TRECHO CITADO:
- - -

Criminalização velada e o papel das equipes técnicas
Uma das convidadas da mesa, Fernanda Camargo, destacou que o fenômeno debatido vai muito além das prisões. Segundo a assistente social, existe uma penalização da pobreza que ocorre de forma silenciosa em outras áreas.
"A criminalização da pobreza se manifesta no encarceramento, na área criminal, mas ela se manifesta também de uma forma muito presente, e muitas vezes velada, na vara da infância, na de família, na violência contra a mulher, em todos os lugares. A gente muitas vezes não se dá conta de como isso aparece no dia a dia", alertou Fernanda.
Para a especialista, o papel das equipes multidisciplinares é justamente revelar o que está oculto nos processos burocráticos. "Como equipes técnicas, nosso trabalho é conhecer a fundo essas histórias e materializar isso, seja em relatórios ou em interações. Precisamos intervir quando uma mulher está sendo violada pela questão de ser mulher, por exemplo", pontuou.
Mensurar o imensurável
Complementando o debate, a psicóloga Luciana de Almeida Moraes trouxe uma reflexão crítica sobre as expectativas que o sistema de justiça deposita na psicologia. Segundo ela, muitas vezes espera-se que o profissional seja capaz de "mensurar o imensurável", buscando respostas objetivas e fechadas que o Direito exige, mas que ignoram a complexidade humana.
Luciana apontou que muitas ferramentas utilizadas no campo forense ainda derivam de uma lógica clínica e hospitalar, o que acaba gerando distorções. "Isso acaba limitando a atuação a práticas individualizantes, focando no que se passa dentro dos indivíduos e pouco entendendo o que 'de fora' contribuiu para essa constituição", explicou.

- - -

MATERIAL EXIBIDO:
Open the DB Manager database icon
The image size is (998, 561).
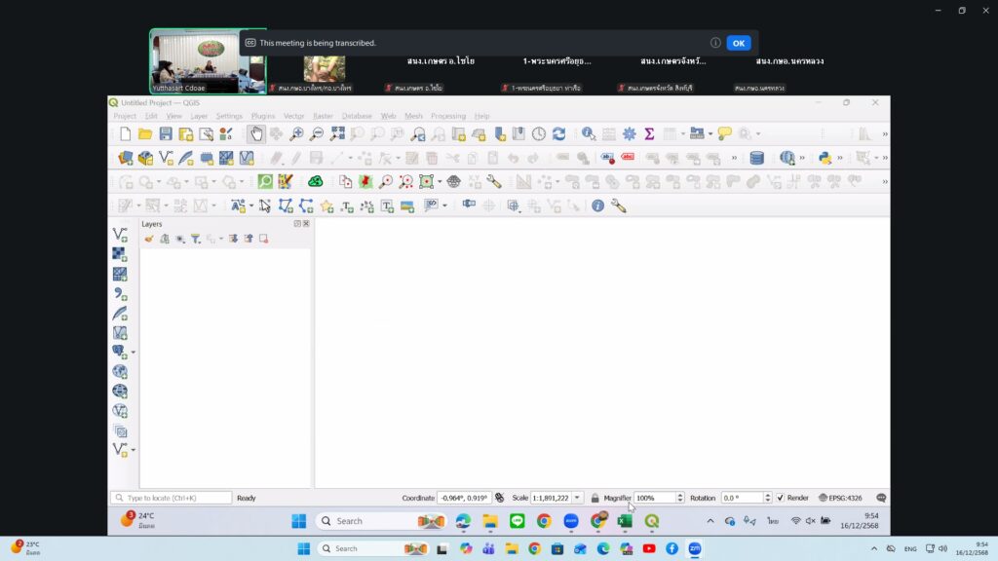pos(756,158)
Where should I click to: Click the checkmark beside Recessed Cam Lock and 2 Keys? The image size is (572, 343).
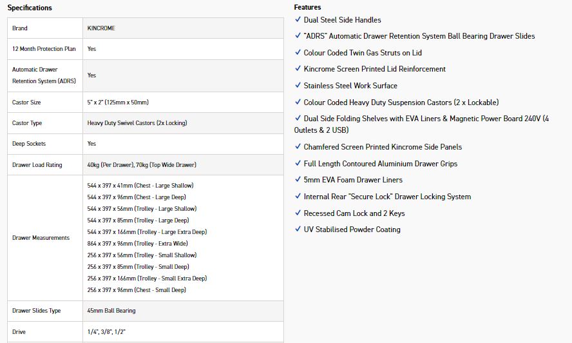click(x=298, y=213)
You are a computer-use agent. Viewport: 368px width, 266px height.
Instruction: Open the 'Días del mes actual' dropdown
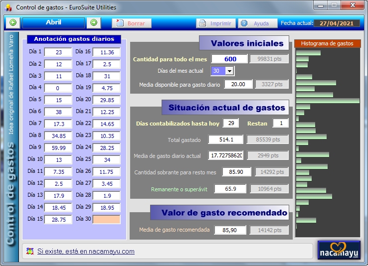229,71
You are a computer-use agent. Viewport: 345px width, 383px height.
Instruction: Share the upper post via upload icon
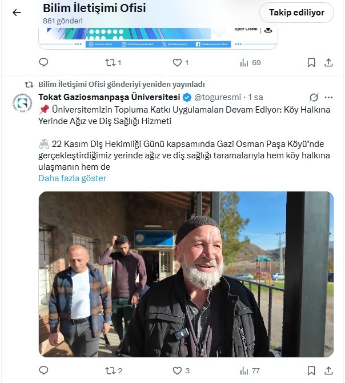[328, 63]
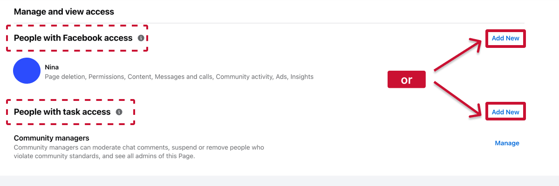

- - -

PARTES DO EXERCÍCIO:
1/ Indique se cada afirmação abaixo está de acordo com o trecho citado, respondendo sim ou não e copiando as palavras do trecho que decidem a resposta.
(a) Fernanda Camargo é assistente social.
(b) Para Fernanda, a criminalização da pobreza se restringe à área criminal.
(c) Luciana afirma que muitas ferramentas do campo forense vêm de uma lógica clínica e hospitalar.
2/ Com base no trecho citado, responda:
(a) Qual é a profissão de Luciana de Almeida Moraes?
(b) Segundo Fernanda, de que formas as equipes técnicas materializam as histórias que conhecem?
(c) Que expressão Luciana usa para descrever o que muitas vezes se espera do profissional de psicologia?
3/ Dê continuidade ao trecho sobre a criminalização da pobreza e o papel das equipes técnicas, começando logo depois da última frase apresentada.

RESPOSTAS POR TAREFA:
1/
(a) Sim: "Segundo a assistente social"
(b) Não: "mas ela se manifesta também de uma forma muito presente, e muitas vezes velada, na vara da infância, na de família, na violência contra a mulher, em todos os lugares"
(c) Sim: "muitas ferramentas utilizadas no campo forense ainda derivam de uma lógica clínica e hospitalar"

2/
(a) Psicóloga.
(b) Em relatórios ou em interações.
(c) "Mensurar o imensurável".

3/
A psicóloga ressaltou ainda a importância da interdisciplinaridade para romper com essa visão reducionista. "O Direito busca a verdade, o resultado final. Nós costumamos ser convocados a dar essas respostas, e não a entender por que as pessoas chegaram a esse ponto. O Serviço Social nos ajuda muito a sair dessa lógica individualizante", concluiu.
Um tema transversal
A escolha do tema partiu da necessidade de um "olhar mais refinado" sobre como o sistema de Justiça interpreta as condições de vida da população vulnerável. Segundo Patrícia Mendes, a criminalização da pobreza não é um conceito abstrato, mas uma realidade que aparece constantemente nas demandas da Defensoria.
A coordenadora do CEAM exemplificou como essa questão ocorre na prática, citando a situação de mulheres vítimas de violência que, por dependência financeira, não conseguem romper o ciclo de agressão.
"Se a mulher não consegue sair da situação de violência, às vezes por depender financeiramente daquele agressor, ela acaba sendo responsabilizada por estar naquela situação e expor os filhos. Então, a gente tem que ter um olhar mais refinado para isso", explicou Mendes. "Esse tema atravessa demandas de infância, de família e de violência doméstica. Isso vem muito forte em todo o trabalho da Defensoria, então acho que foi um tema que não podia ser outro."
Sobre as palestrantes
Fernanda Camargo é assistente social aposentada do TJPR, especialista em Famílias e Políticas Públicas e ex-conselheira do CRESS-PR. Teve atuação destacada como conselheira da Ouvidoria-Geral da DPE-PR (2019/2020).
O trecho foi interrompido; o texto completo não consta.